É verdade que, na grande maioria dos municípios, estados e até a própria união, se finge uma preocupação pública para fomentar políticas públicas que não visam auxiliar nem resolver nada, apenas tratar paliativamente para manter programas e dinheiro focado num círculo vicioso que enriquece exatamente os donos das emendas. Mas tem lugar que faz! E não é tão difícil. Fantástico trabalhar isso nas escolas. Aliás, deveria começar bem mais cedo, não apenas no 5º ano.

De toda forma, como iniciada esta conversa afiada, o que mais verificamos é a ausência das famílias na forja do caráter dos próprios filhos.

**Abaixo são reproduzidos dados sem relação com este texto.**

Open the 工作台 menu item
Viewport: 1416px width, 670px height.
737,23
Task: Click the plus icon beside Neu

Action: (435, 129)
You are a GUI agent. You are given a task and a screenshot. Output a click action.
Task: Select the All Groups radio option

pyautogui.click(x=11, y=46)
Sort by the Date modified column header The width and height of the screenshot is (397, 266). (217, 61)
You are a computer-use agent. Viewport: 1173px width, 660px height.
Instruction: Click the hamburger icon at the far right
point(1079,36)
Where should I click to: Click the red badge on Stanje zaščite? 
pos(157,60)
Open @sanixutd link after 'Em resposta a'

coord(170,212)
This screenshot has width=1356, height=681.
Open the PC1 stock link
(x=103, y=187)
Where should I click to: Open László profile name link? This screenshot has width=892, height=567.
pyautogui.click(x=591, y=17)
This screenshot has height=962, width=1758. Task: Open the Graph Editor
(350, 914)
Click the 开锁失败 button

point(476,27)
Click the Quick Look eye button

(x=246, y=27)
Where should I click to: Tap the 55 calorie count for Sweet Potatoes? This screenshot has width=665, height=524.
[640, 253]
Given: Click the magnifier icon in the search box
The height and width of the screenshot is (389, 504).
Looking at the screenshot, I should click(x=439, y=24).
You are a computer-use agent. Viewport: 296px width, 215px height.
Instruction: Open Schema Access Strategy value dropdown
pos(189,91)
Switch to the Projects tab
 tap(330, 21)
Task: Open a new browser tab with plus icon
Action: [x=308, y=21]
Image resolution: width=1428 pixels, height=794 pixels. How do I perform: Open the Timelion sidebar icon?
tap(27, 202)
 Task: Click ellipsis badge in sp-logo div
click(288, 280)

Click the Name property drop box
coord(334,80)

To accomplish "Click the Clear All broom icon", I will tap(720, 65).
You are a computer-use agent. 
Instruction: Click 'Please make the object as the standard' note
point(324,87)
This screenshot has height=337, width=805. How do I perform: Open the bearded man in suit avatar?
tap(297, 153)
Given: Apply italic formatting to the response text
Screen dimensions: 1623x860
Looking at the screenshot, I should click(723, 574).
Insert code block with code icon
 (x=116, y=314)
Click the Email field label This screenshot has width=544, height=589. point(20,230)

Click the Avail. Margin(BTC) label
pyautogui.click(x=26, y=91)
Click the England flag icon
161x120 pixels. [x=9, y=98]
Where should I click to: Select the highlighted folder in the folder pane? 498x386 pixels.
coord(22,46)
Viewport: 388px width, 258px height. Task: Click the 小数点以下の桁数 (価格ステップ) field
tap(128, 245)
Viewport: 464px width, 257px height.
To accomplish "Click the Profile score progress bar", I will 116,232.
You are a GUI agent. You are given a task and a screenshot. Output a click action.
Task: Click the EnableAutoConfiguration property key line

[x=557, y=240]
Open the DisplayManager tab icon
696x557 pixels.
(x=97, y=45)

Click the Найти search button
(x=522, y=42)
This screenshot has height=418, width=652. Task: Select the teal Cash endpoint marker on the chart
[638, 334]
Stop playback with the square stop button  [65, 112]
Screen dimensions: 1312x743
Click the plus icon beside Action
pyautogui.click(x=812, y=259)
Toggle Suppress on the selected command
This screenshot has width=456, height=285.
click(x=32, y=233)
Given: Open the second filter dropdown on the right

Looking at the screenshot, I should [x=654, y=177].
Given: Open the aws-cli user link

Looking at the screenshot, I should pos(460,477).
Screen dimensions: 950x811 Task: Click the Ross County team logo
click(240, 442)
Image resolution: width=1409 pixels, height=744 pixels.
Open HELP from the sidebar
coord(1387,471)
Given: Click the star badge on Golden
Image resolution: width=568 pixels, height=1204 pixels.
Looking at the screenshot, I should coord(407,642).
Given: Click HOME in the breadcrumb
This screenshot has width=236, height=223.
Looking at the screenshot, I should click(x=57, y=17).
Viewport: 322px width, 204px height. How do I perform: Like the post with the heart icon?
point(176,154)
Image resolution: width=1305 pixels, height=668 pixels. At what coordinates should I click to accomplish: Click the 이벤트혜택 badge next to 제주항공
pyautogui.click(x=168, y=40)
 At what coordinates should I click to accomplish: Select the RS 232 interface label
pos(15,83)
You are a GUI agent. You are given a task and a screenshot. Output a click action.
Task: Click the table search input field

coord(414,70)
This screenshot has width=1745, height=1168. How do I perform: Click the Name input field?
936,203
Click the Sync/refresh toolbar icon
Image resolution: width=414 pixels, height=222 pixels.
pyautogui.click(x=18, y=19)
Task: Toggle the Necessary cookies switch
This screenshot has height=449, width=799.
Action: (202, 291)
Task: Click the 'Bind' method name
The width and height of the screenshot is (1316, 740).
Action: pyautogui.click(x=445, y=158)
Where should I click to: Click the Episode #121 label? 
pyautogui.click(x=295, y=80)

Boa parte da legislação de drogas, fomenta a busca e a responsabilização da família para combater o uso de entorpecentes. E, claro, verificamos essa falha no primeiro ambiente social de qualquer pessoa: na família. A falta de diálogo, a falta de carinho, a falta de atenção tem jogado as crianças e jovens para uma busca de ‘ser notado’ e fazer isso através de momentos de revolta, de autoflagelação por sentirem-se ‘estorvo’ na família.
A escola ou programas sociais ou até mesmo a Igreja com a catequese não suprirão e nem terão força suficiente para dar aos filhos o que eles mais precisam, pais presentes. E, não falem sem deter conhecimento.

Então posso usar drogas?

O uso de entorpecentes não é seguro e não é, sob qualquer aspecto, recomendável. Lembrem-se, toda escolha tem uma consequência.

Famílias, assumam as rédeas de suas vidas e de seus filhos.